“The size of Indian domestic readymade garment industry will double within five years due to economic prosperity, simplified government policy, growth in fashion orientation and brand awareness as well as consumer expectations,” statedRahul Mehta, President, Clothing Manufacturers Association of India (CMAI).
According to the recent survey about market statistics conducted by CMAI, currently the total size of the Indian apparel industry is around Rs 2,00,000 crores. Out of this, unstitched apparels like dhotis and sarees constitute Rs 50,000 crores. The size of organized retail sector is around Rs 40,000 crores, whereas the remaining Rs 1,10,000 crores is the size of the unorganized apparel sector.
“The growth rate of the organized branded apparel industry was zero during the last two years when there was 10 percent excise duty on this sector. After the removal of excise duty, the growth rate is expected to be around 6 to 7 percent for this year and 10-12 percent for the next year,” the report added.
CMAI Report: Segmentwise classification
According to Mehta, the overall proportion of women’s wear in the world is much higher whereas in India, the men’s wear constitutes a higher portion. “Although traditionally Indian women wore more unstitched apparel like sarees, the trend is now changing in India. Women wearing sarees were gradually changing over to salwar kameez and those wearing salwar kameez are now changing over to western outfits. Thus, a rapid growth rate is anticipated in the women’s wear segment,” he opined.
He further stated that there are three main obstacles in the growth of the Indian apparel industry: first is, prices of raw materials like cotton and cotton yarn have been on constant rise due to free export. “So export of cotton and cotton yarn should be restricted by the government in order to keep the local prices steady. Secondly, due to the lure of government schemes, the workers of the garment industry are migrating to their native places in Uttar Pradesh, Bihar and Jharkhand etc. This has created a huge shortage of workers in the garment industry and thirdly, due to discount war, the regular marketing channels were disturbed. Fashion brands were only able to sell 45 percent to 50 percent of their merchandise at their regular prices,” he added.

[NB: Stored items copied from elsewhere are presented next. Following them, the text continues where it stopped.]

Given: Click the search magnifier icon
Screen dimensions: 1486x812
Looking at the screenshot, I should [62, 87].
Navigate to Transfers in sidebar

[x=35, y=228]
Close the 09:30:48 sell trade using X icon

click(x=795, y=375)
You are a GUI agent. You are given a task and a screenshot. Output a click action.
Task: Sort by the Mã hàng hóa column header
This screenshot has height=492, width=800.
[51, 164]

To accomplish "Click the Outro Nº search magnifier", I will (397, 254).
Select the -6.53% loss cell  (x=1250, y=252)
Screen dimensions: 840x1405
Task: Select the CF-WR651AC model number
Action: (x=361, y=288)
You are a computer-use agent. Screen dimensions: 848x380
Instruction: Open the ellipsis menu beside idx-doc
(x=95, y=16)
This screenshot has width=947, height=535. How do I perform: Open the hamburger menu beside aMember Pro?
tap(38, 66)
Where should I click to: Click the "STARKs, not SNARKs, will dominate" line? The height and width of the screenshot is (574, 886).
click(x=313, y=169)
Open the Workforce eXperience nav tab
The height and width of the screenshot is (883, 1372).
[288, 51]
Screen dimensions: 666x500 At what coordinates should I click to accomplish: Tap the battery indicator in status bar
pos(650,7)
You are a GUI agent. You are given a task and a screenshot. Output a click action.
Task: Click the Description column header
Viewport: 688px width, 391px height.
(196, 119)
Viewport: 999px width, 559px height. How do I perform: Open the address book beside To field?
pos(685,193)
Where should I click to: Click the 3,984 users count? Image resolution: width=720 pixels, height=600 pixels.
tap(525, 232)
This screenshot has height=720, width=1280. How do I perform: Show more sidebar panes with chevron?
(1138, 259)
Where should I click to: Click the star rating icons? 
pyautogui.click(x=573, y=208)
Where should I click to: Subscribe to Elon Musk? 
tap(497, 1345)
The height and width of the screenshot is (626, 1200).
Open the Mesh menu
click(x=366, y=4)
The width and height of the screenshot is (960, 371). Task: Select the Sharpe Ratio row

On the export front, Mehta informed that last year’s export was approximately Rs 72,000 crores which are expected to reach Rs 80,000 crores this year. “Due to the weakning of Indian rupee, our exports are expected to rise further in rupee term. Our competing countries like Bangladesh and China are facing labour problems. China is slowly moving out from the labour intensive garment industry towards high-tech and sophisticated products,” he said.
Sliding rupee benefits apparel exports
He further pointed out that present garment exports from China are approximately 10 times more than India. “So, even if 10 percent of China exports get diverted to India, Indian apparel exports could double. Further, the talks on FTA (free trade agreement) between India and Europe have been going on for the last three years and are likely to be finalized in near future. If this Indo-EU FTA happens, it would provide duty free access to Indian garments in Europe, giving a huge boost to the Indian apparel industry,” he explains.
The association has also launched ‘CMAI’s domestic apparel retail index’ to monitor the health of the garment industry. Presently, the index, with a quarterly indicator, has an involvement of 50 brands and expects to grow up to 200 brands, who would share their data with the association in order to capture the trends in the industry.